Listed entries
▶

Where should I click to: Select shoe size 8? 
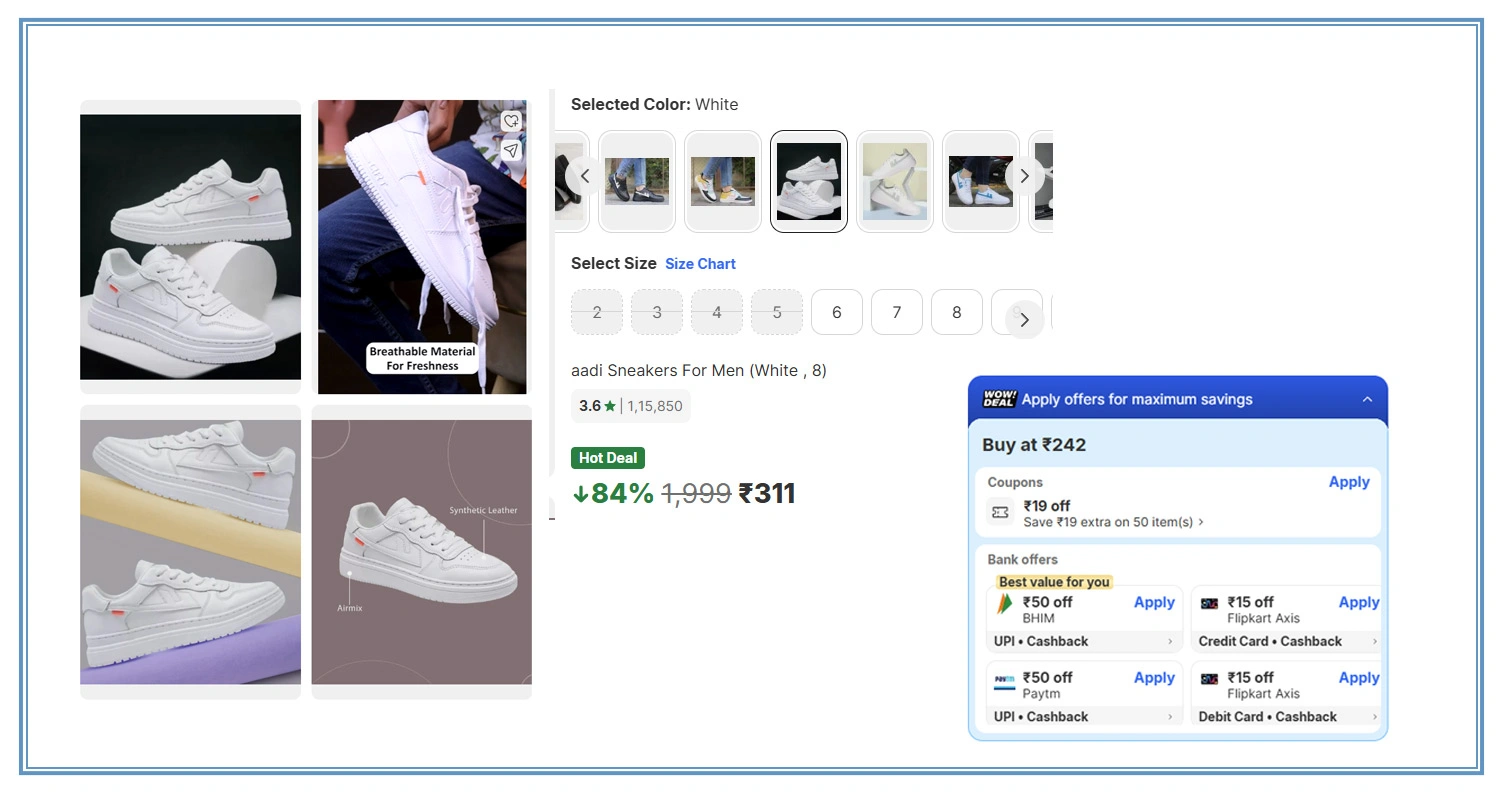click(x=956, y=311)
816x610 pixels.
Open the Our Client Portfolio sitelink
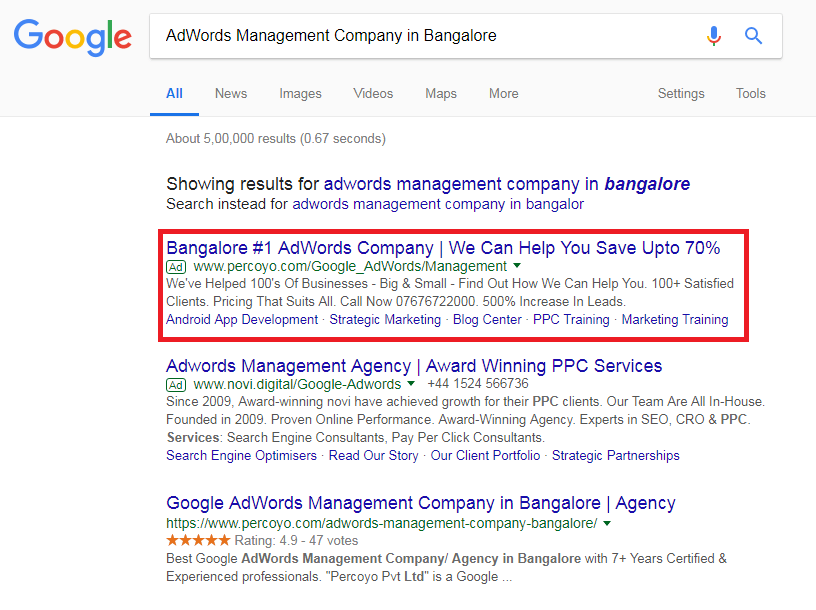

◀
▶

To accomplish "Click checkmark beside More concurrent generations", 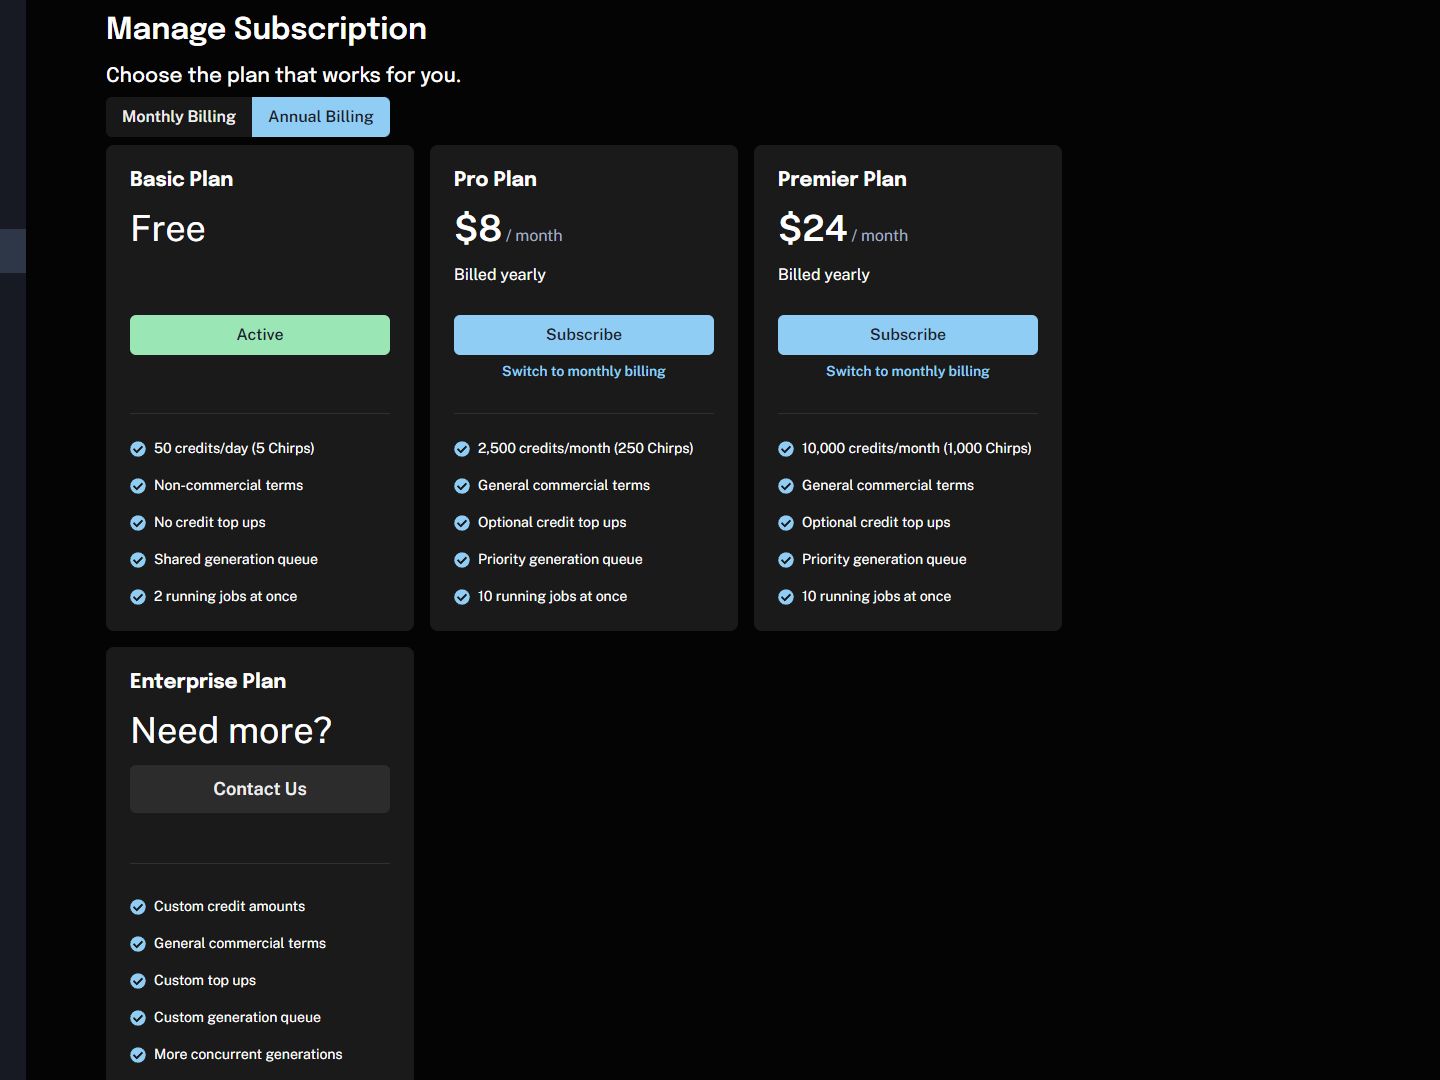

◀
▶

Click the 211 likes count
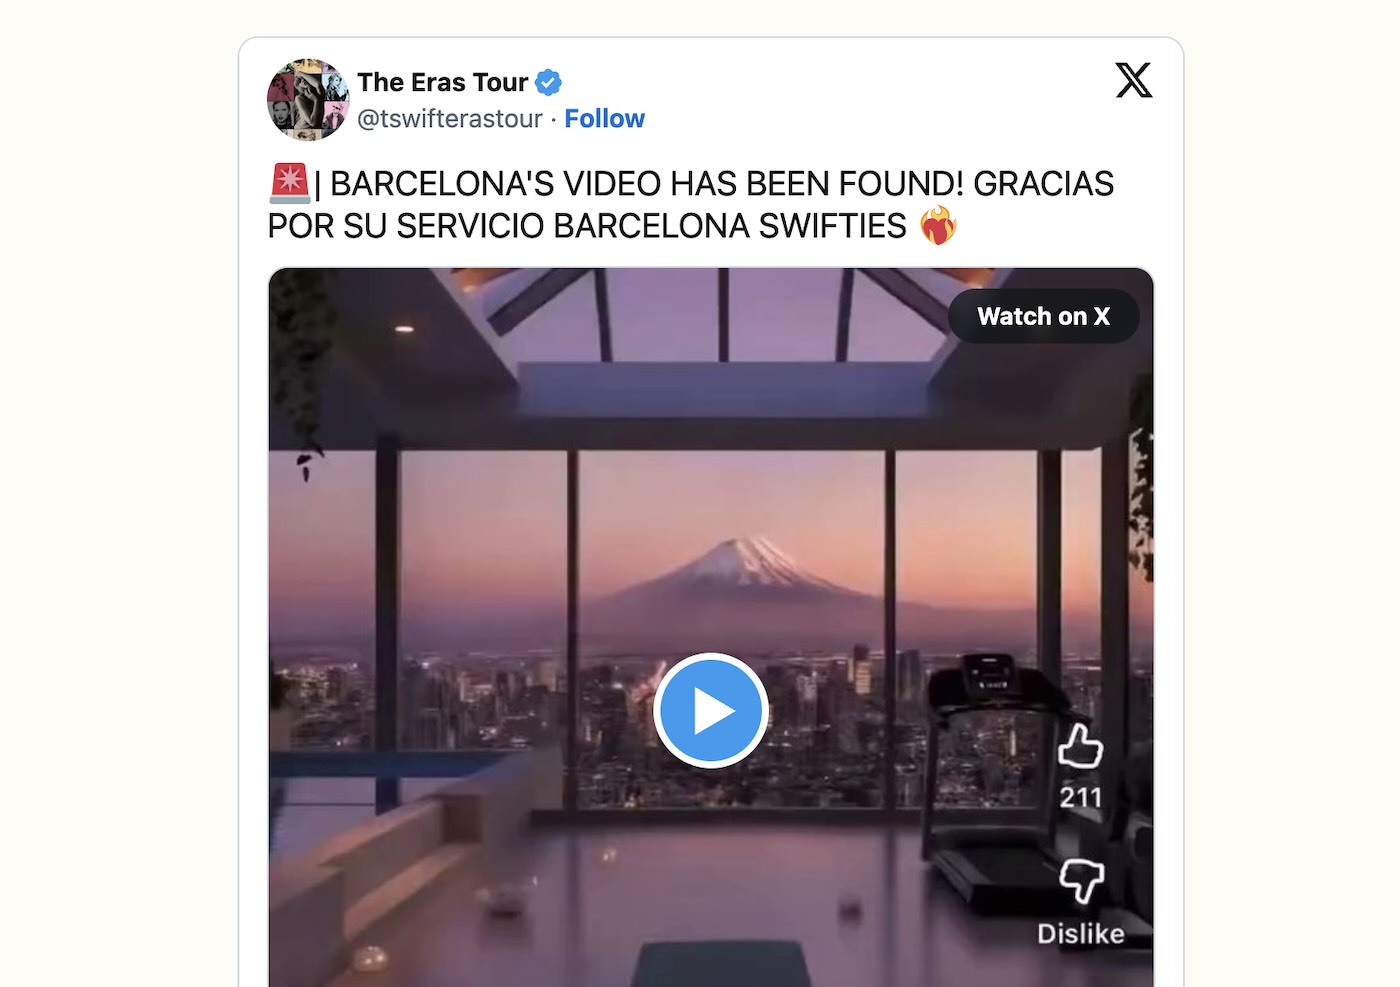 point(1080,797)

◀

Exercise goal
All lines above starting at the one with "Where should I click to: Select shoe size 8?" and ending at the one with "Open the Our Client Portfolio sitelink", inclusive, are to be printed again exactly, with the pictures left out.

Task result
Where should I click to: Select shoe size 8? 
click(x=956, y=311)
816x610 pixels.
Open the Our Client Portfolio sitelink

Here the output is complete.